By Emma McGuigan
Every year, March 8th marks the occasion of International Women’s Day. This year, I had the pleasure of hosting a takeover on Xpress Radio where we broadcasted all female vocals and women’s day centred shows. We teamed up with societies that showcased sexual health, domestic violence awareness, and breast cancer research; this has by far been my proudest achievement as station manager this year.
However, alongside the wonderful support we received, there was, the discomfort of a few. We were met with cries of, “When’s International Men’s Day?” (November 19th, by the way) and “We don’t need a day for this, we should respect women every day!” We should of course respect everyone every day; regardless of gender, sexuality, race, religion, or any intersectional differences they may have.

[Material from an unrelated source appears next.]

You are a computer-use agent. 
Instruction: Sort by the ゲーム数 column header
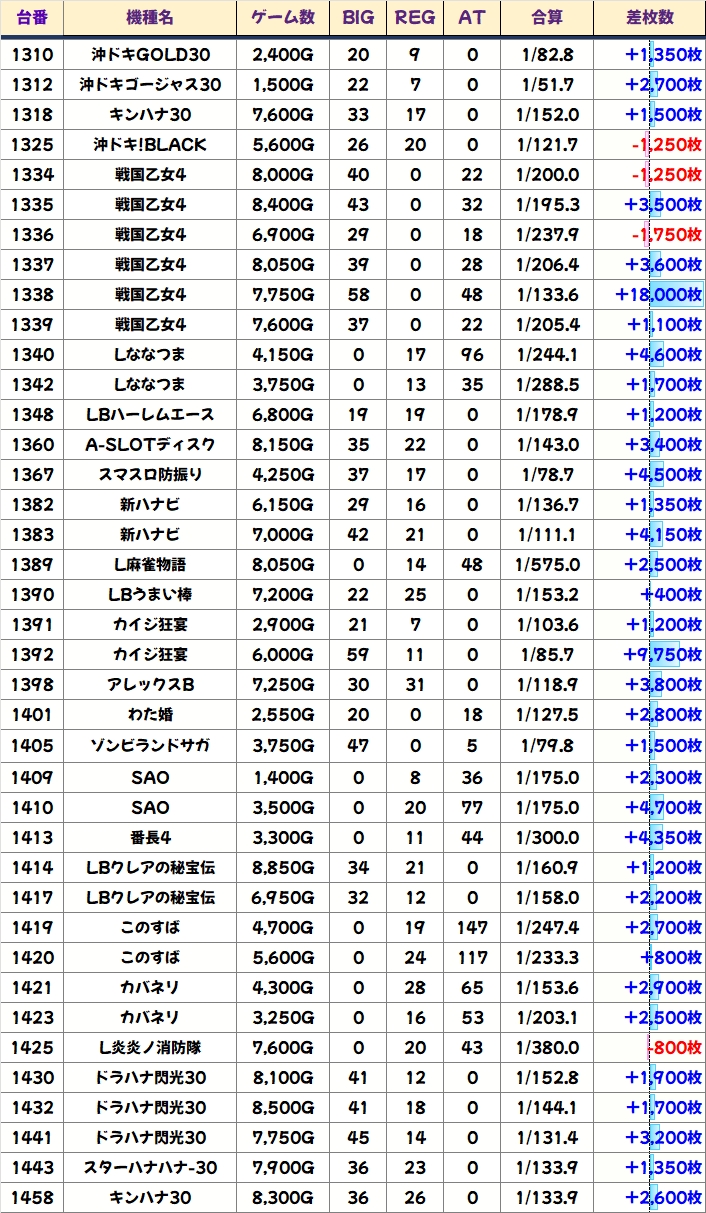pos(283,18)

There will be those of you out there thinking, “I treat all the women in my life with respect,” which is of course great. However, ask those women yourself if they feel satisfied with the respect you give them before you say this so freely. And secondly, ask yourself if it’s only the women closest to you that you are concerned about, rather than women as a whole – it is International Women’s Day, after all. Sometimes these things can be hard to swallow, and I know that there are those of you out there that do wonderful things for the progression of equality and understanding.

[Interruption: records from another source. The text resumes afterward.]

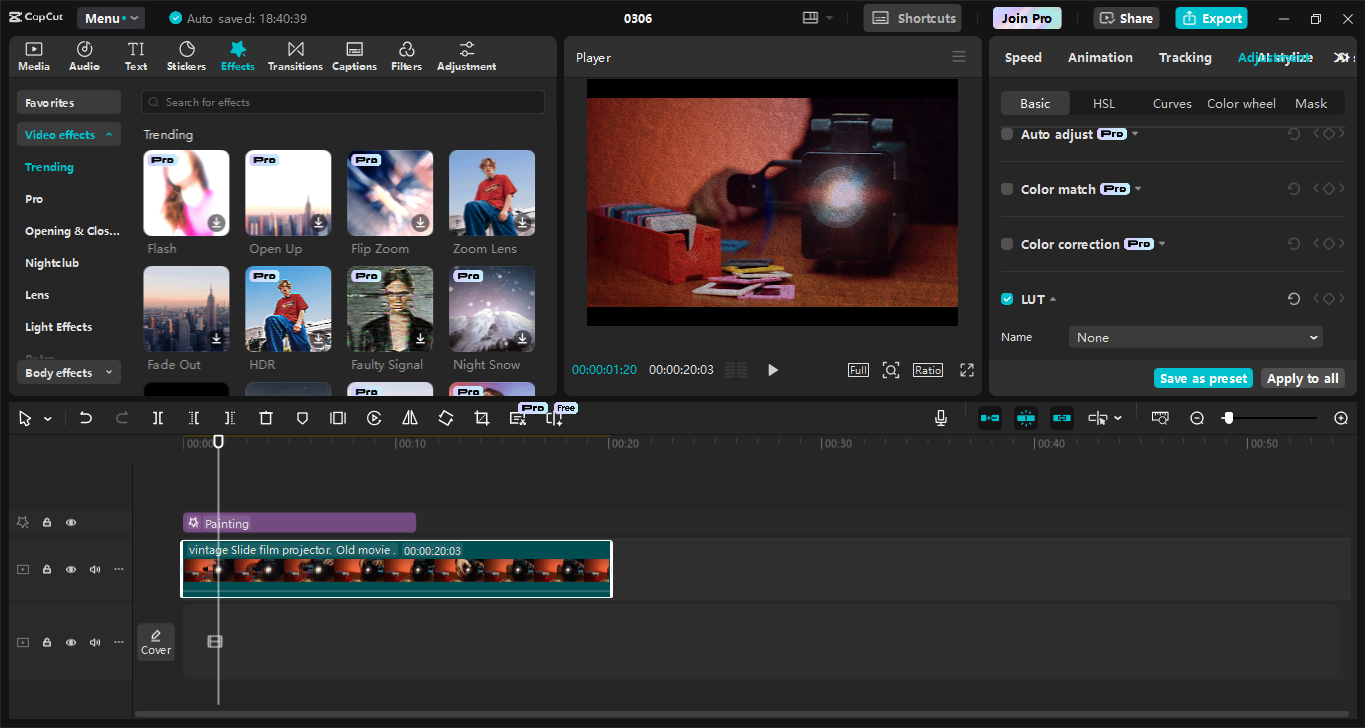The width and height of the screenshot is (1365, 728).
Task: Select the Media panel icon
Action: pos(33,55)
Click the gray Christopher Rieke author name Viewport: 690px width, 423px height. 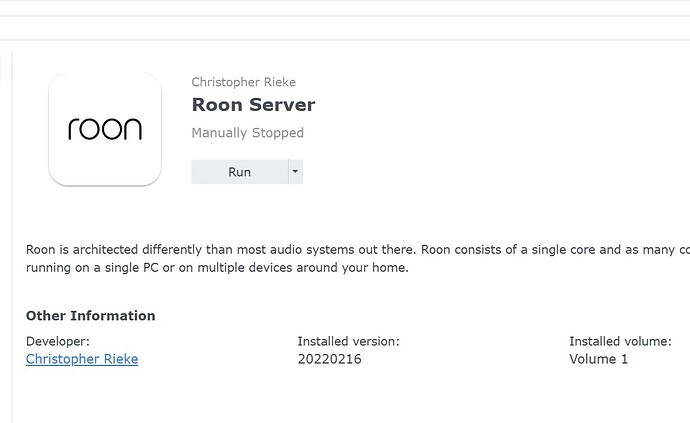point(243,82)
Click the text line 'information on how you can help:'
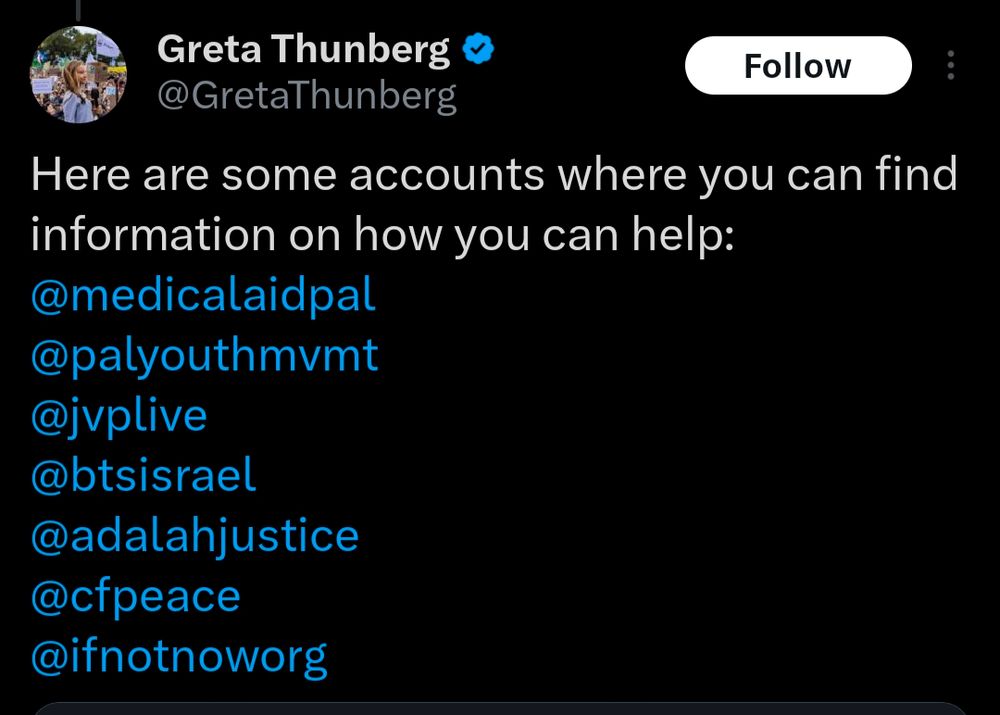The image size is (1000, 715). click(382, 235)
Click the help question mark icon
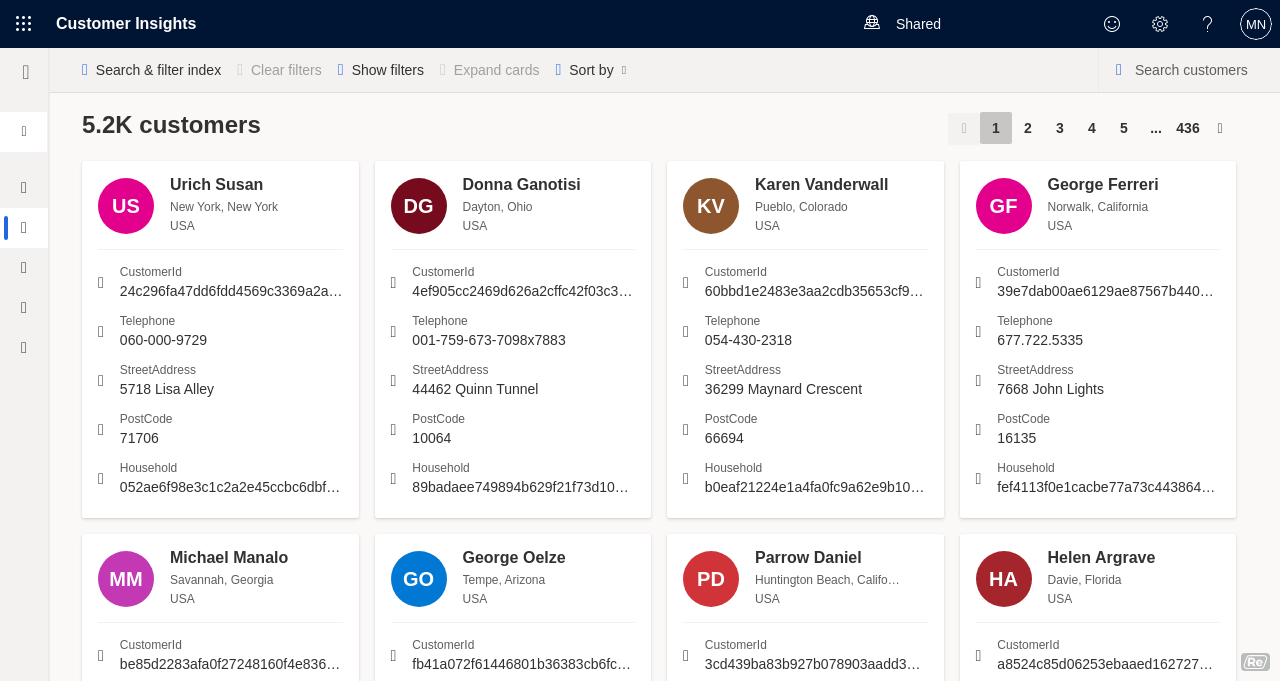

I myself am surrounded by many wonderful men in my life, men who lift me up and teach me as I teach them. I have men in my life who challenge me, and those that comfort me; oftentimes these are the same men. But International Women’s Day is about me, and every woman, and how we are still so very far from having an equal place in this world. But it is also about me, and every woman, and the wonderful things we have achieved despite this.

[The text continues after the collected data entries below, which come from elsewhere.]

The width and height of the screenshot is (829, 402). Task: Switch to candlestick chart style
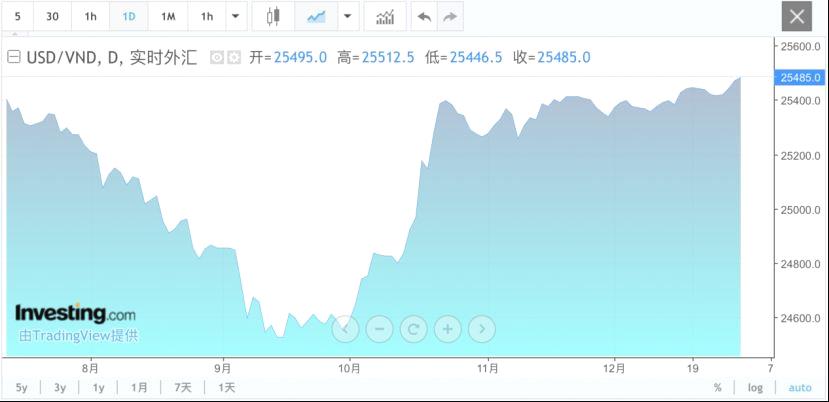[273, 17]
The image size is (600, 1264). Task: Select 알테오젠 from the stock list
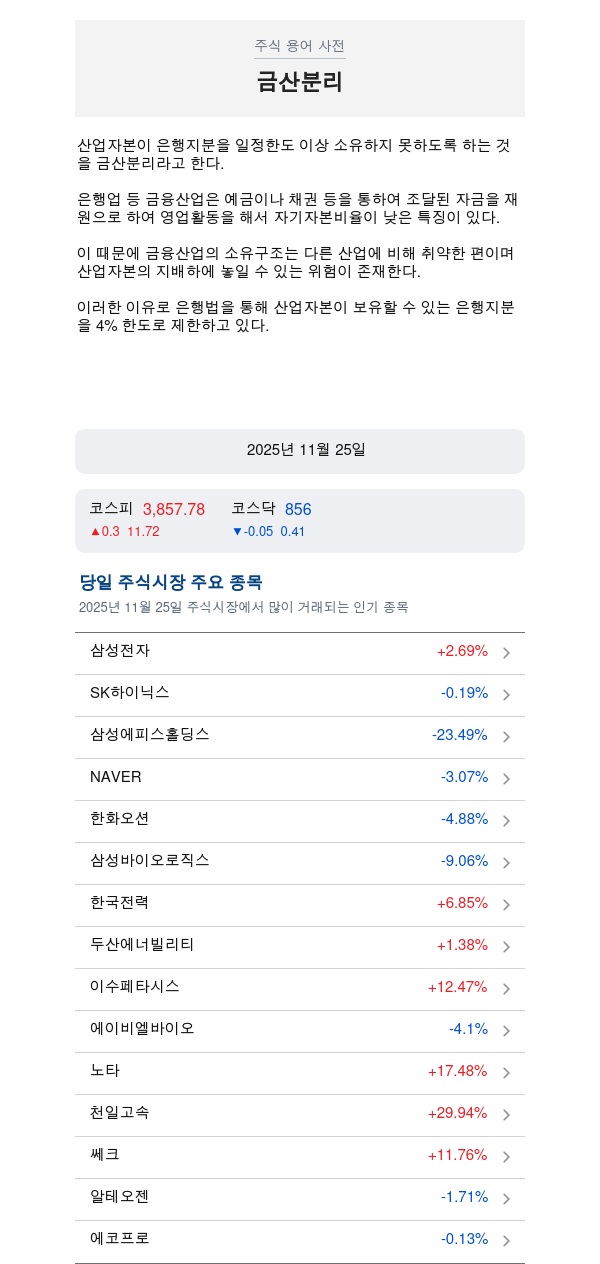(x=119, y=1196)
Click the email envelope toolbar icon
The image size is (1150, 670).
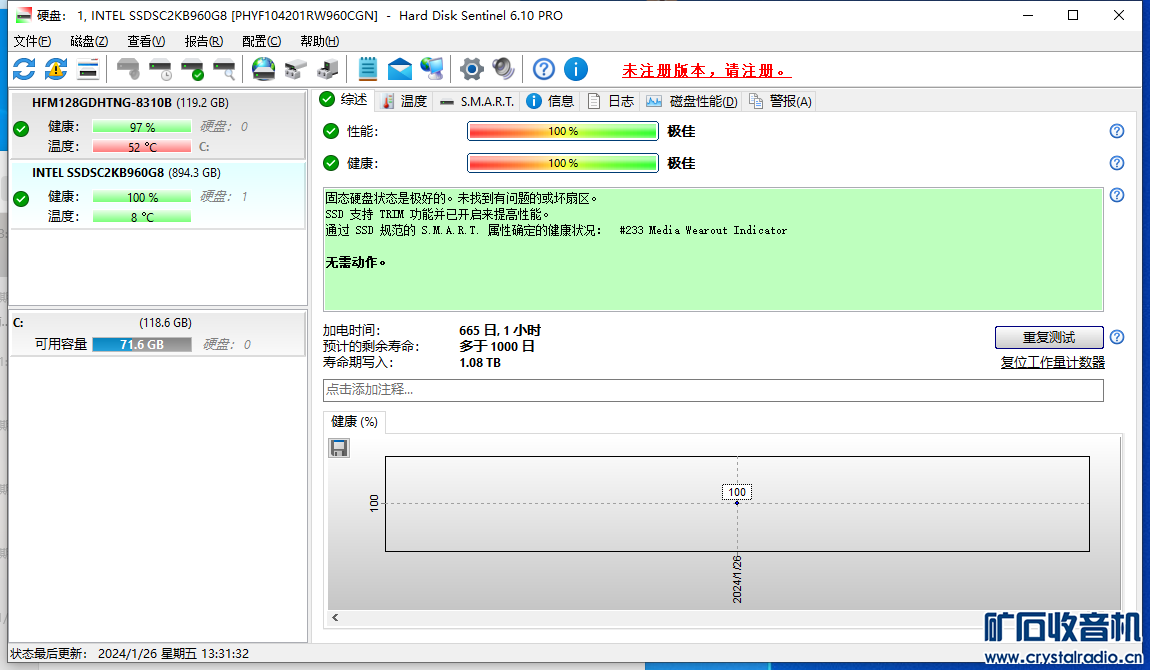pyautogui.click(x=400, y=69)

At this point, there are countless articles and research available for anyone to find out how women aren’t equal in our society, it’s time we take charge of our own education and hold ourselves accountable. This applies woman to woman as well, because if our feminism isn’t intersectional, it disadvantages others as we feel disadvantaged now. This cause is for everyone, and the responsibility for change is shared between us all. Therefore, instead of writing about how women suffer in society, I want to use my place and my voice to celebrate celebrate the awesome women around me, here in student media that maybe don’t see the powerhouses they are.
Molly Jackson handles every task with an “I can” attitude, always going the extra mile and brings light and laughter into every room she enters. Rachel Jefferies and Liz Mills run sections of student media with a firm hand and a patient mind – they have made changes to their sections that will honour them forever. Meg Sharma has thrown herself into both Xpress and Gair Rhydd, both her energy and work ethic impress me every day. Rachel Shuttleworth composes beautiful music for her CUTV projects, Anja Quinn has a brilliant softness that can conquer any task, and Jess Warren’s love for this earth is close to unparalleled. Alongside these women, are so many others in Student Media who make it what it is. I am so proud to call them my peers and friends.
International Women’s Day is a time to shed light on what we have done, pausing for a moment to congratulate ourselves before we continue on our march for equality. We need to build each other up, walk with each other while we work for this world to become a better place beyond the touch of our own lives.
While we continue to #PressForProgress, we need to remember those with less privilege than ourselves. We need to listen, and explain, and remain warm in a world that can at times be so bitter. This past Thursday reminds me that we can use any opportunity given to us to create a catalyst for change, because the time for change is now.